The ProECA (Prospective External Control Arms) platform is the clearest expression of this vision. Standard drug development often requires randomized controlled trials, which means some patients get a placebo or standard-of-care arm. ProECA generates prospectively collected, trial-compatible data from community oncology practices - data with the rigor of a trial arm, collected during routine care - which can serve as external controls for pharmaceutical studies. Fewer patients need to be randomized to placebo. Trials move faster. Development costs drop.
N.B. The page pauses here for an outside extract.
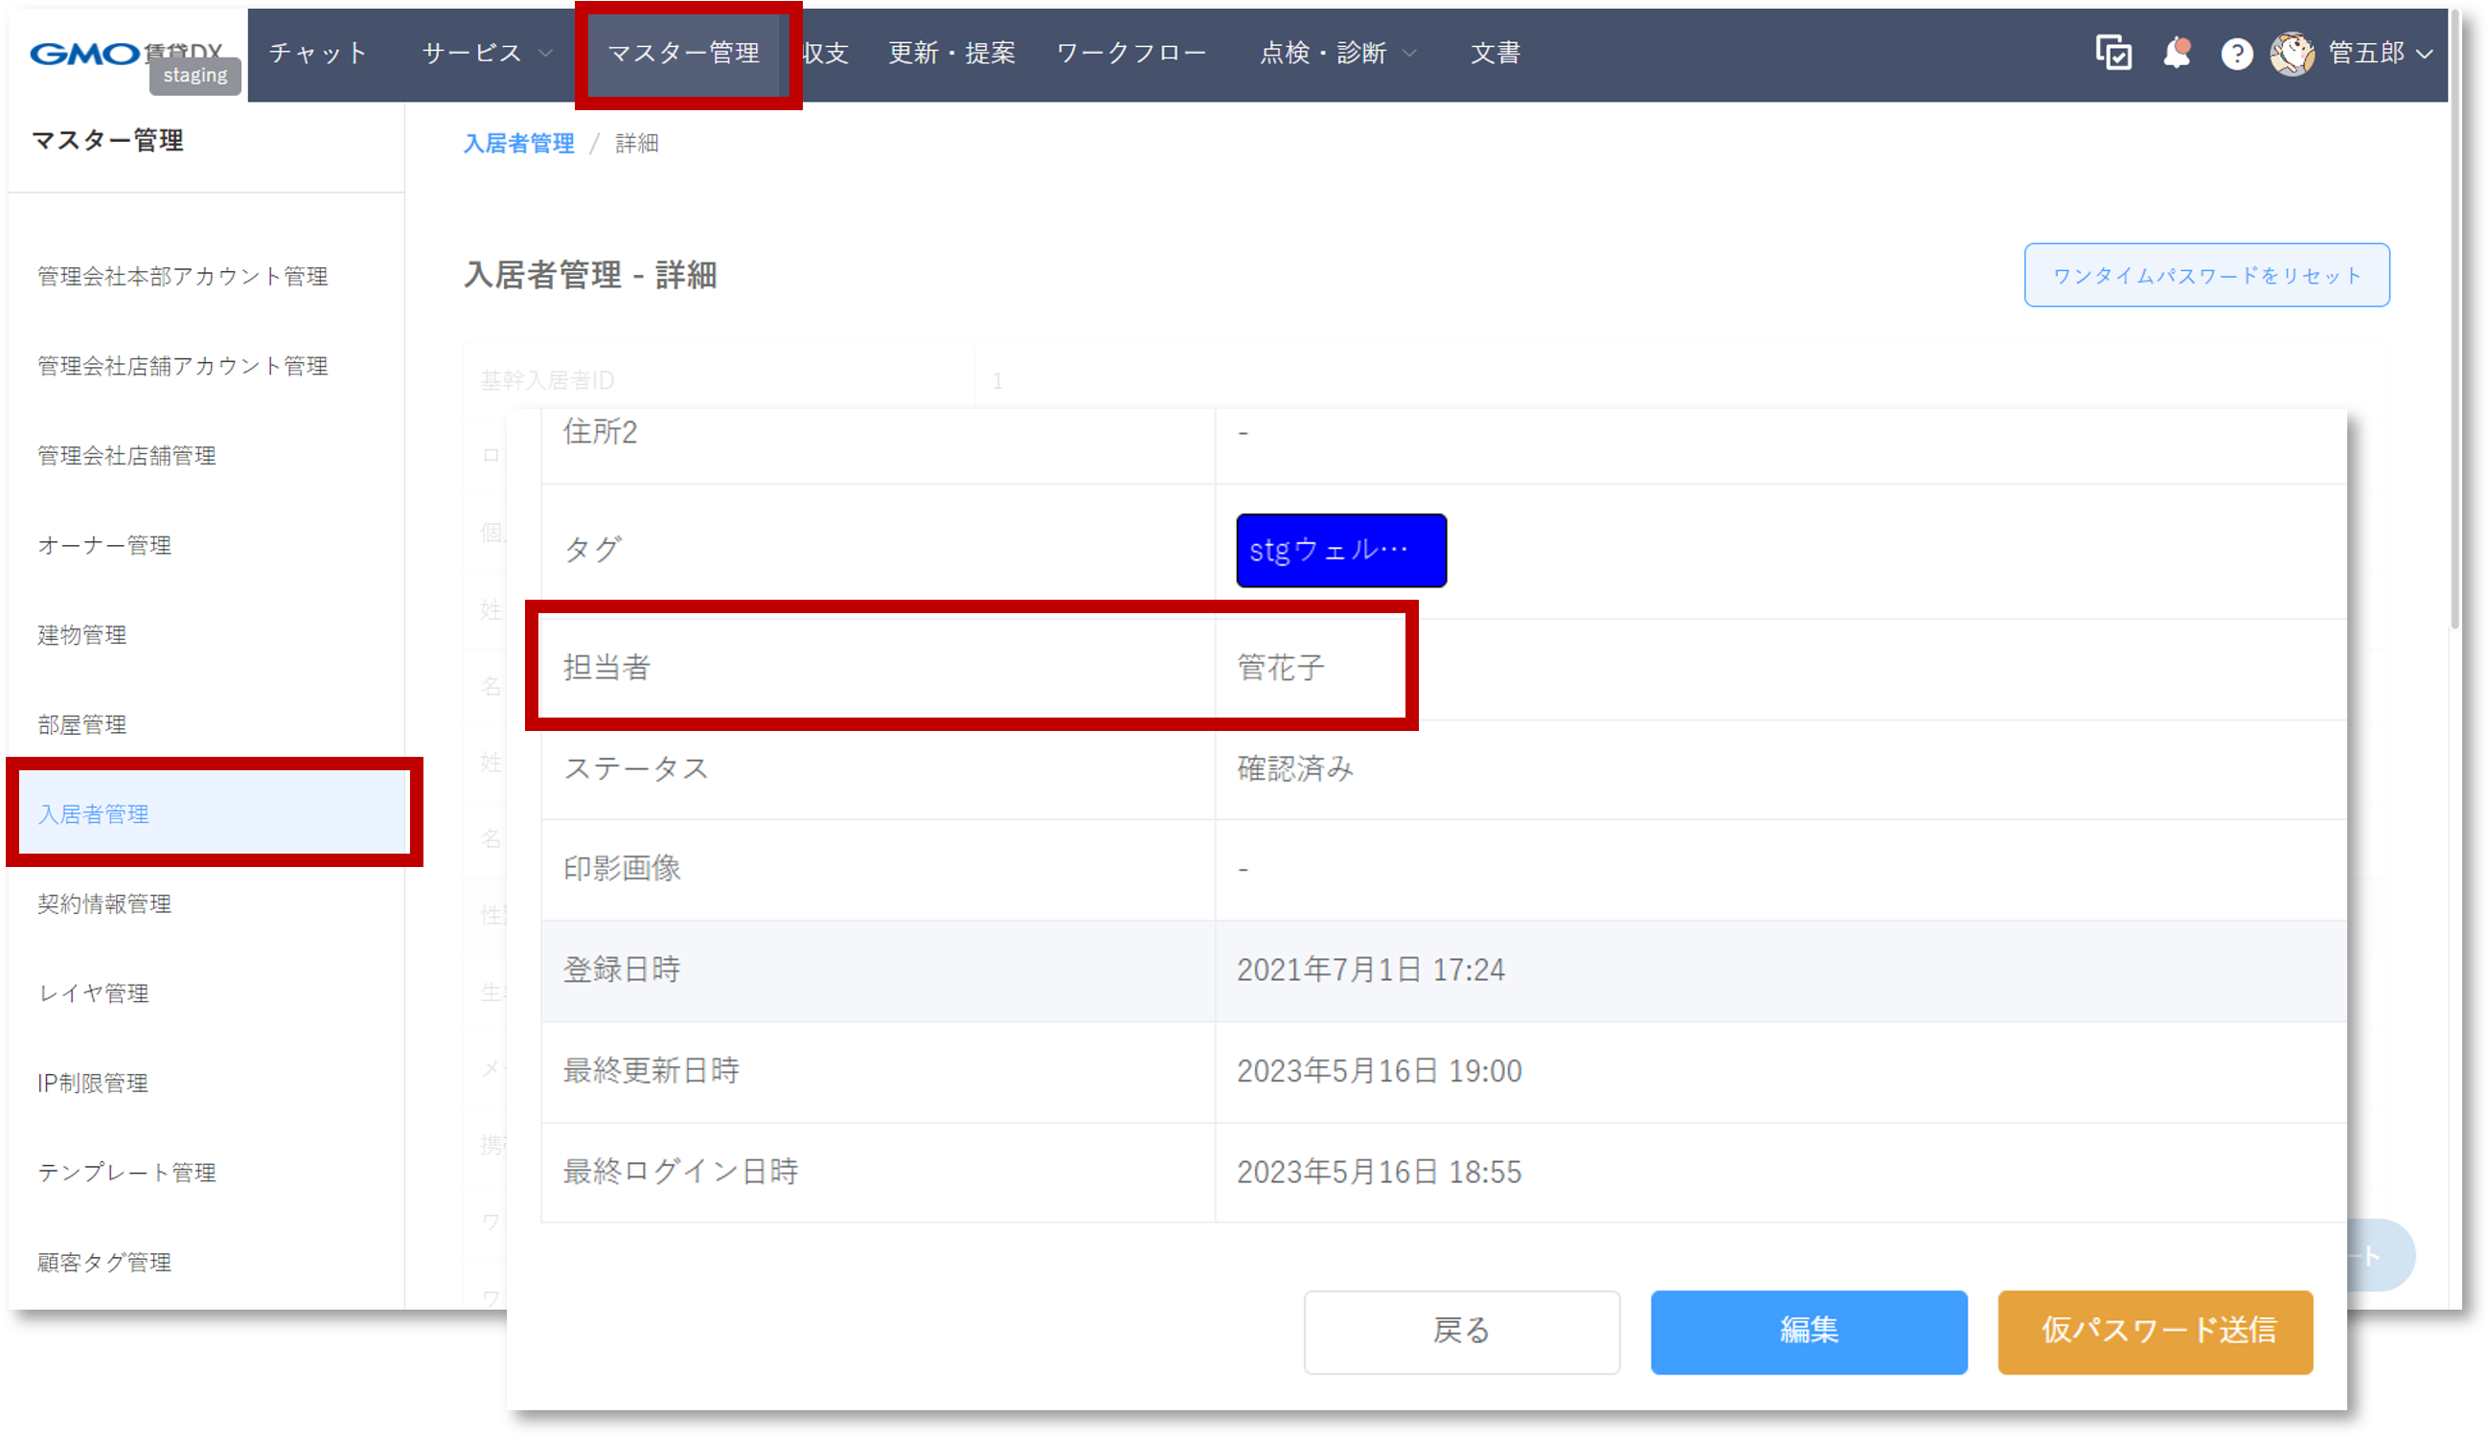Open the 文書 menu item
The width and height of the screenshot is (2490, 1438).
pos(1494,53)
Pharma noticed. In July 2024, Merck's Global Health Innovation Fund led N-Power's Series B, bringing total funding to $72 million. Simultaneously, Merck announced a multi-trial collaboration with N-Power for non-small cell lung cancer and other oncology programs. This wasn't a research partnership - it was a commercial bet on N-Power's model as a durable part of drug development infrastructure.
The Syapse Move
December 2024. N-Power announced the acquisition of Syapse Holdings Inc. in a stock-for-stock transaction. Syapse had built one of the most extensive networks of community-based health systems in precision oncology - more than 1,000 oncologists, a rich data and technology stack, and deep expertise in real-world evidence generation for cancer care. The deal didn't just expand N-Power's network; it created, in a single transaction, the largest community-based prospective clinical research network in oncology.
The logic was characteristically Lee: don't build what you can acquire and integrate. Move fast. The goal - research-ready data for every cancer patient as part of their routine care - just got a lot closer to achievable. He called it "underscoring our commitment to dramatically accelerating drug development and improving the probability of success." Which is understated, for someone who has been systematically building toward this for thirty years.
The Bigger Pattern
Look at the career arc and a shape emerges. Stanford. Harvard. Stanford again. Genomic Health - building diagnostics. Boreal Genomics - CMO. Google X - moonshots. GRAIL - the biggest genomics trial program ever assembled. Genentech - SVP, data at scale. N-Power - founder, from scratch. Every move has been toward the intersection of clinical science and infrastructure at scale. He isn't chasing titles; he's been following a specific problem across different organizations until he could control enough of the variables to solve it himself.
Lee also sits on the board of Foresight Diagnostics, a precision oncology company working on minimal residual disease detection. The advisory work follows the same thread: genomics, early detection, better data for better decisions. He's not diversifying his interests. He's deepening them.
The company he built is 130 people, growing, with a revenue run rate north of $20 million and a network of over a thousand oncologists now generating prospective, research-ready data. The clinical trial model that he decided was broken in the community oncology setting? He's mid-replacement. And he's only just getting started.